Y prometió pagarle más de lo que le pagaba a Cortés. Quinientas cincuenta pesetas.
Espeja el viejo, escamoteándole cincuenta pesetas por folio al tiempo que la hacía creer que le subía el estipendio, cuando en realidad se lo bajaba, se tuvo por el Rommel de los negocios, y desde luego que no telefoneó a Espartinas. Tampoco hubiera encontrado a Paco.
Para éste esas horas fueron bien amargas. Nunca había sido Madrid más una ciudad de cuatro millones de cadáveres como aquella noche.
Después de abandonar la casa de Dora, Sam Spade, ex escritor de novelas policiacas, noctívago como Paco Cortés, hasta llegar a El Mirlo Blanco, un pub de General Pardiñas, donde se refugió toda la noche, al igual que una docena de parroquianos inadaptados, conocidos unos, desconocidos otros, solitarios o separados como él, de vida contradictoria, desarreglada y burguesa, y con ellos y el dueño del pub siguieron a puerta cerrada los acontecimientos, bebiendo, fumando y hablando tranquilamente hasta que salió el sol, momento en el que se lo llevó del brazo una de esas mujeres jóvenes que rondan a los hombres maduros, y a las que sabía revestir en sus novelas de un halo de misterio y poesía, pese a que cuando se las tropezaba en la realidad le parecían grises y desdichadas como él mismo, con una historia sin el menor misterio y sin ninguna poesía, de retirada, como él, de todos los desórdenes.
Por la mañana Mason telefoneó a Spade.
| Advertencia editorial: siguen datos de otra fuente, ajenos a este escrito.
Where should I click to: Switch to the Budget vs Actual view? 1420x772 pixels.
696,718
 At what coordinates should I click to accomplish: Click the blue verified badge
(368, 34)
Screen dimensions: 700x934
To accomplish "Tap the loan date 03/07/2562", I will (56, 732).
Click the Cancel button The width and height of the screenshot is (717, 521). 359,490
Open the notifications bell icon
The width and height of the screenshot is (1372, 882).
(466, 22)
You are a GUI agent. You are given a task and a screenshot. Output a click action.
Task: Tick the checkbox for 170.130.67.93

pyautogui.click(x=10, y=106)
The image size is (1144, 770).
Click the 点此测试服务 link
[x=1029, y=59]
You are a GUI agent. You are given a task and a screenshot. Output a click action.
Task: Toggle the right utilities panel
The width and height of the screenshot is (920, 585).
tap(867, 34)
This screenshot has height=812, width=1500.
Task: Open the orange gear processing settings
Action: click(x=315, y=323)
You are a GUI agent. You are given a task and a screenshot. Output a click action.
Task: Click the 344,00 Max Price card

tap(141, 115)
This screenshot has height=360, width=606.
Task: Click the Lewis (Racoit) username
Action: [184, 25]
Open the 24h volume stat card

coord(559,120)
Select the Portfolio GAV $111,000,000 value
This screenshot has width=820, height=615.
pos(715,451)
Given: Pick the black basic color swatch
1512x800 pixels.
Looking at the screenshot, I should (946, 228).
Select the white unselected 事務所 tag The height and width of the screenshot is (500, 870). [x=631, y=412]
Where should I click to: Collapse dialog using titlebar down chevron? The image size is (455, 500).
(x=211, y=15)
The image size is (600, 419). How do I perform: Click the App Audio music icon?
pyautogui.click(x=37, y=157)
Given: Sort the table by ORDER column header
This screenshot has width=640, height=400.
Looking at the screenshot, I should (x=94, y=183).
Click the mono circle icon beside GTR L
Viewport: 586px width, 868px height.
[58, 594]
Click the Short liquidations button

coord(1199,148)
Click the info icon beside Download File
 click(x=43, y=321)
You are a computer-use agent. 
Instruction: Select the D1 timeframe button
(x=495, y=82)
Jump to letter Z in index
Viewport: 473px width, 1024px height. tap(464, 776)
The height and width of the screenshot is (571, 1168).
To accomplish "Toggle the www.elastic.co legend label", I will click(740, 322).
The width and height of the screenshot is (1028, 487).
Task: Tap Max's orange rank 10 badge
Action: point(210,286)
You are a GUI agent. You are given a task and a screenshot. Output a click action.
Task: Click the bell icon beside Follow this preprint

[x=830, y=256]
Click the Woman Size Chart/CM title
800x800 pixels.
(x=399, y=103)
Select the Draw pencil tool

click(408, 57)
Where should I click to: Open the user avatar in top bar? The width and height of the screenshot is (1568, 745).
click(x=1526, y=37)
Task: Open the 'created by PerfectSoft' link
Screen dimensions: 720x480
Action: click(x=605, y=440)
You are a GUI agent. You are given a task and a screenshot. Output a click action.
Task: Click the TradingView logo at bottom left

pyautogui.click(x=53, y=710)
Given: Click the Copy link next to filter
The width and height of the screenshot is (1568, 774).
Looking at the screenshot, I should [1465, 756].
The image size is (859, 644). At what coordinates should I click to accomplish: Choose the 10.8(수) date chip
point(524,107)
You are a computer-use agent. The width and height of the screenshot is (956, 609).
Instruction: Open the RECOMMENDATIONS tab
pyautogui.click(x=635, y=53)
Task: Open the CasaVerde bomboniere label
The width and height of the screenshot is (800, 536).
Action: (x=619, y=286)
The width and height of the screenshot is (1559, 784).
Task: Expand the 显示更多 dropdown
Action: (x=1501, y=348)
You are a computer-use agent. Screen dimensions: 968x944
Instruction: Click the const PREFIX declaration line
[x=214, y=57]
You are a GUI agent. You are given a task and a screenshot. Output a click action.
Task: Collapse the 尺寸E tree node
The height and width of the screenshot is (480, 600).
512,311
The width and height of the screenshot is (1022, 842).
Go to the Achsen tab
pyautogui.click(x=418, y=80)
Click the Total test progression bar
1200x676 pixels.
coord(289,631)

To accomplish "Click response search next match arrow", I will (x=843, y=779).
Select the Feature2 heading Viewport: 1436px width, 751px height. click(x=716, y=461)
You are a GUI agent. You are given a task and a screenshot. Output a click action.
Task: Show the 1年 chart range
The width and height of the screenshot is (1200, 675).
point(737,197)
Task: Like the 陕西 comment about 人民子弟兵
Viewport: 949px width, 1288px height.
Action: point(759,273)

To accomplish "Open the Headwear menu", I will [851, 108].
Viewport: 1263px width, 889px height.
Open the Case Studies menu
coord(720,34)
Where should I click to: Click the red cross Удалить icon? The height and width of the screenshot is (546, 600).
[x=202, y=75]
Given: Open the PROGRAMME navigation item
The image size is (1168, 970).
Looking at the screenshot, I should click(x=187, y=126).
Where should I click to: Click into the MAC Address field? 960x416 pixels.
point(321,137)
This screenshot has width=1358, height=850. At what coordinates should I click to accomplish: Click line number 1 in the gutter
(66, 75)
No le encontró en casa ni ese día ni al otro. Y empezó a preocuparse. Tampoco Dora, a la que Mason telefoneó el sábado siguiente, sabía de su ex marido, desde que el día del golpe de Estado salió de su casa.
Y en cuanto a noches tristes, quizá fuese ésa, para Dora, una de las más tristes. No quiso decirle esa noche a su ex marido que la relación que había mantenido durante once meses con el periodista Luis Miguel García Luengo se había terminado hacía más de quince días, cuando éste, cansado de esperar un cambio de actitud, la culpó de seguir enamorada de Paco Cortés y de ocuparse mucho más de la niña que de él mismo, y ella no encontró ni fuerzas ni ganas para negarlo ni discutírselo. Pero habérselo confesado a Paco Cortés esa noche habría sido meterlo en casa de nuevo. Así que se quedó detrás de la puerta llorando y sollozando hasta que la voz de la niña, que preguntaba por ella, la arrancó de su propio abismo. Telefoneó luego a su madre para preguntar por su padre, pero las líneas telefónicas permanecían colapsadas y sólo a las dos de la mañana su madre, bajo los efectos del Marie Brizard, le reconocía llorando que no sabía si podría soportar un minuto más a su padre y que había tenido la vida más desdichada que cabía imaginar. Nada que no supiera ninguna de las dos. Y así, hacia las cuatro de la mañana, con el televisor encendido, Dora durmió cuatro horas, hasta que a las ocho, como un reloj, la despertó su hija Violeta, uno de los seres felices que vivieron aquellas horas como otras cualquieras.